Segundo o autor, o campo das artes é um abismo de sentidos que mobiliza no espectador estranhamento e vertigem, experiência que também marcaria o trabalho reflexivo do analista. Dessa maneira, a experiência estética faz-se “vizinha” da experiência psicanalítica, única forma de aproximar esses dois campos sem praticar uma “psicanálise silvestre”. Numa atitude análoga ao espectador sensível diante da obra de arte, o analista se inquieta e é interpelado por um enigma ao escutar aquele que sofre.
Ao visitar a exposição de Louise Bourgeois não pude resistir, assim como Freud, à sedução de uma analogia. A instalação Consciente e Inconsciente constituiu-se, para mim, como um pictograma do texto freudiano Construções em Análise (1937).
Consciente e Inconsciente, de Louise Bourgeois.
Detalhe 'Consciente e Inconsciente'
Na obra acima destacada, a artista (cuja família era tecelã) dispõe de materiais como linhas, carretéis e agulhas para dar forma e expressão a algo simultaneamente tão familiar e tão pouco figurável: as noções de consciente e inconsciente. Fios soltos e emaranhados de fios, associações sobrepostas, ‘nódulos’ carregados de representações… o impacto visual produzido é intenso.
A atmosfera de tessitura na produção de Louise faz pensar na função da “construção” na clínica como um intenso trabalho psíquico da dupla paciente-analista, na qual o paciente – diante da impossibilidade de encontrar uma narrativa para sua dor – conta com a disponibilidade sensível do analista enquanto espaço potencial de construção de uma verdade histórica, pela recuperação de fragmentos de uma história perdida, nas palavras de Freud. Penso que o campo bipessoal na análise também parece ganhar importância, uma vez que os fragmentos são comunicados ao paciente, agindo sobre ele.
Talvez a idéia de “costura” não caia tão bem para definir a escuta analítica, pois sugere obliterar sentidos, ao invés de abrí-los. Ainda assim, em alguns momentos parece ser tarefa do analista fazer nomeações, construir uma “trama” de sentido. Sim, melhor usar trama no lugar de costura. Uma trama que permita ao paciente desfazer e refazer as vias das redes representacionais, articulando aquilo de sua história que até então não pôde encontrar vias de expressão. Lembrando que trabalhar com fragmentos pressupõe sempre uma parcialidade, ou seja, o trabalho analítico não visa totalidades sobre os sujeitos.

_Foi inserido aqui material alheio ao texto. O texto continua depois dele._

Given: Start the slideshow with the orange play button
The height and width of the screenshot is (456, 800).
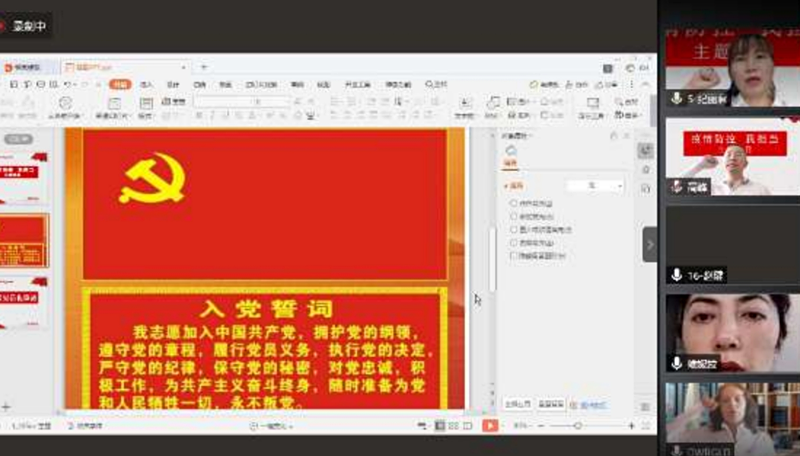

A ideia de uma verdade histórica, construída no espaço analítico, abre caminho para uma polêmica discussão: seria a Psicanálise ciência ou arte? Particularmente, prefiro uma coisa e outra. Na clínica, o trabalho de “construção” também é possibilidade criativa, possibilidade de simbolizações inaugurais, mas como todo processo criativo, geralmente é acompanhado por muita angústia e pode não produzir efeitos, não comunicar. Diante dos impasses presentes na clínica, quando se trata de lidar com o irrepresentável, penso que a “construção” para o analista, tal qual a arte para a artista em questão, também lhe presta um grande serviço: o de garantir alguma sanidade.
BIBLIOGRAFIA
FRAYZE-PEREIRA, J. A. (2006). Arte, dor: Inquietudes entre estética e psicanálise. São Paulo: Ateliê.
FREUD, S. (1937). Construções em análise. In Edição standard brasileira, vol. 12. Rio de Janeiro: Imago, 1996b.
LARRATT-SMITH, P. (2011). Encarte da exposição Louise Bourgeois: O Retorno do Desejo Proibido, Instituto Tomie Ohtake, SP, entre 07 e 28/08/11.
(1) Psicanalista. Aluna do 4o ano do Curso de Psicanálise do Instituto Sedes Sapientiae.
- TEXTO ORIGINALMENTE PUBICADO NO BOLETIM ONLINE DO INSTITUTO SEDES SAPIENTIAE Nº 18 – Setembro de 2011.